Les émotions négatives ne sont pas agréables à vivre. Elles ne sont pas moins difficiles à contourner dans la situation actuelle. Les mécanismes de défense et d’évasion peuvent ainsi tenter de se remettre en place : le système corps-esprit se mobilise pour préserver son équilibre global et ne pas se prendre de plein fouet les angoisses précitées. D’anciennes ou nouvelles stratégies peuvent se donc développer, typiquement le recours aux cigarettes, à l’alcool ou toute autre substance d’évasion ou rassurante, ainsi qu’aux jeux vidéo par exemple. La consommation de substances psychoaffectives, ainsi que le déchargement de l’énergie via des comportements compulsifs constituent une porte de sortie à effet immédiat.

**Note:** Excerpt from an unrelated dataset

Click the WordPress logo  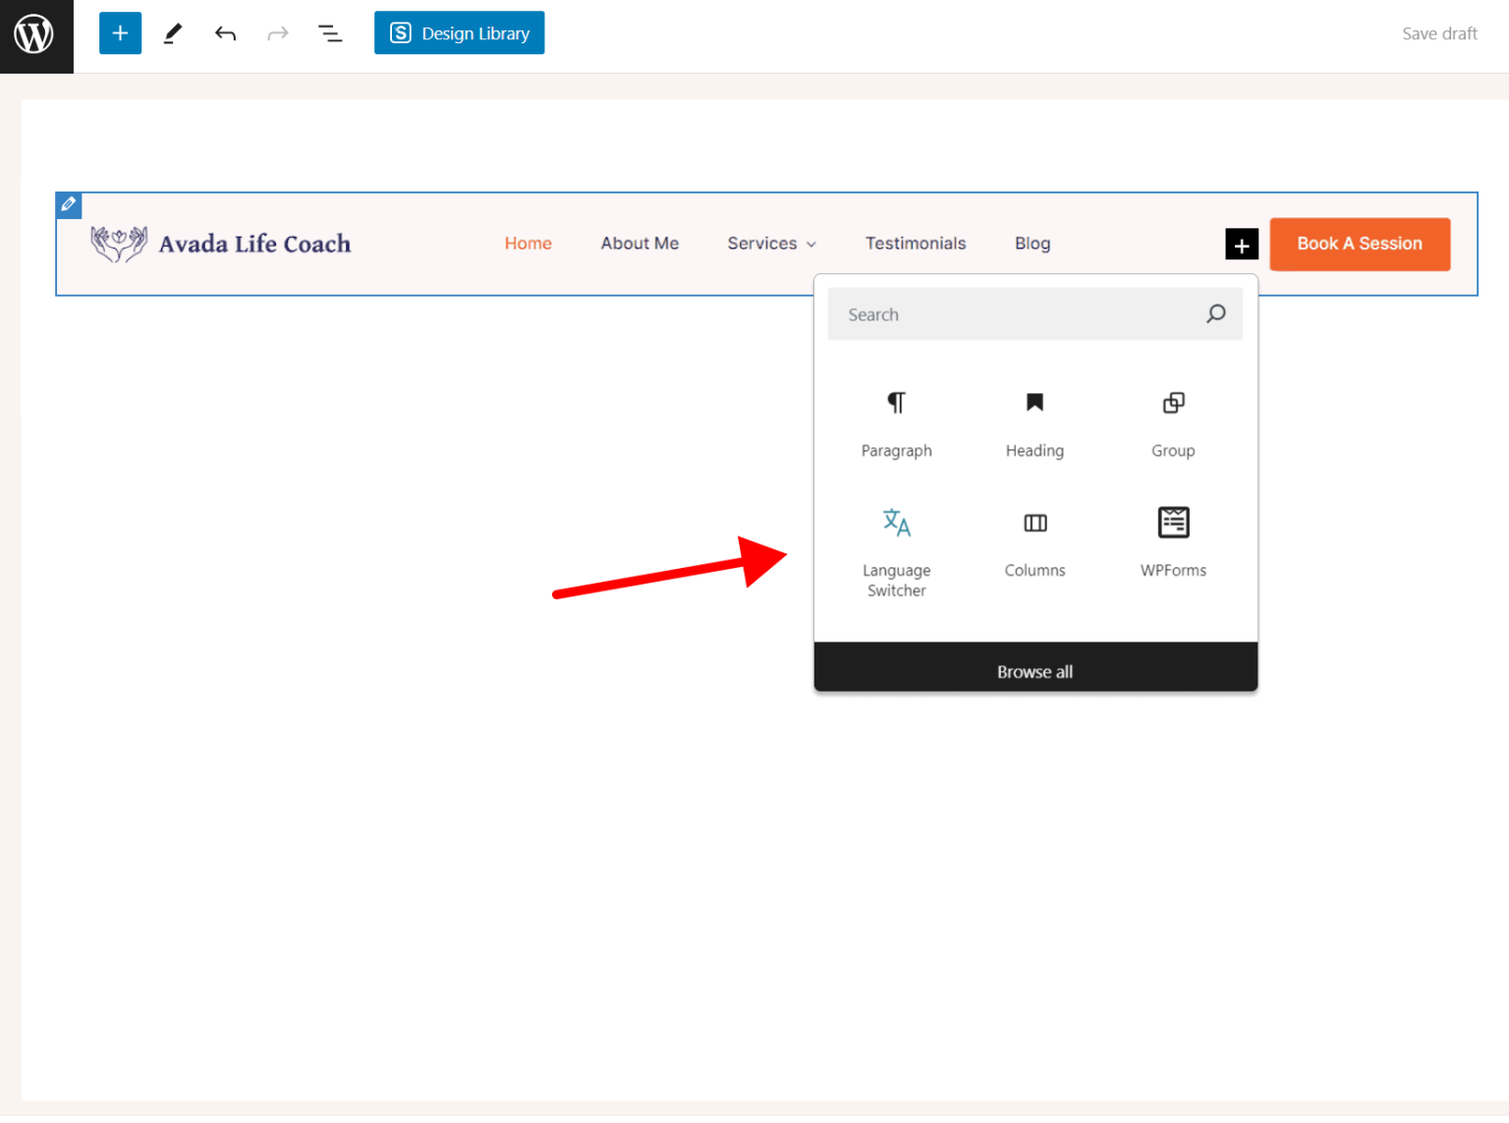(x=35, y=35)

Il est primordial d’accepter qu’il est totalement normal de se sentir sous pression et commencer par en « accuser réception ». Ne pas hésiter à maintenir le plus possible une continuité de lien avec ses repères usuels de soutien, même à distance : thérapeute, coach, superviseur, mentor, proches… En période d’exception, ne pas hésiter à recourir aux outils et personnes qui nous sont déjà favorables dans le quotidien. À l’heure de l’incertitude, tout ce qui est identifié comme ressource pour notre système est à préserver et maintenir.

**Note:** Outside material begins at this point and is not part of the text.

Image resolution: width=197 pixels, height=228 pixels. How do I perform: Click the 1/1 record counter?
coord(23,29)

D’autres auront besoin d’élaborer de nouvelles solutions, spécifiques, destinées à amortir l’inconfort du confinement ou à s’en extraire. Chacun·e détient en soi la réponse la plus adaptée. Vous pouvez vous organiser pour effectuer des activités en groupe, à distance. La méditation aidera certain·es à faire face à la pression. Pour d’autres, c’est une séance de sport/fitness qui aidera à libérer la tension. C’est peut-être aussi la stabilité procurée par la mise en place de rituels dans sa journée, l’évasion trouvée dans un bon livre ou une série, la satisfaction de mener à bien des projets créatifs, ou encore le réconfort d’entendre la voix de ses proches au téléphone… Jusqu’à la joie partagée de trinquer avec ses amis lors d’un apéro en visio !

Finalement, s’octroyer le droit de ne rien faire face à l’inconfort, sans culpabilité, est un aussi moyen légitime d’y faire face. Accueillir et mettre en mots pour partager avec ses proches ses zones de difficulté représente déjà beaucoup. Ne pas oublier que ce à quoi on résiste… Persiste ! Aucune injonction envers nous-même donc, présence et douceur avant tout.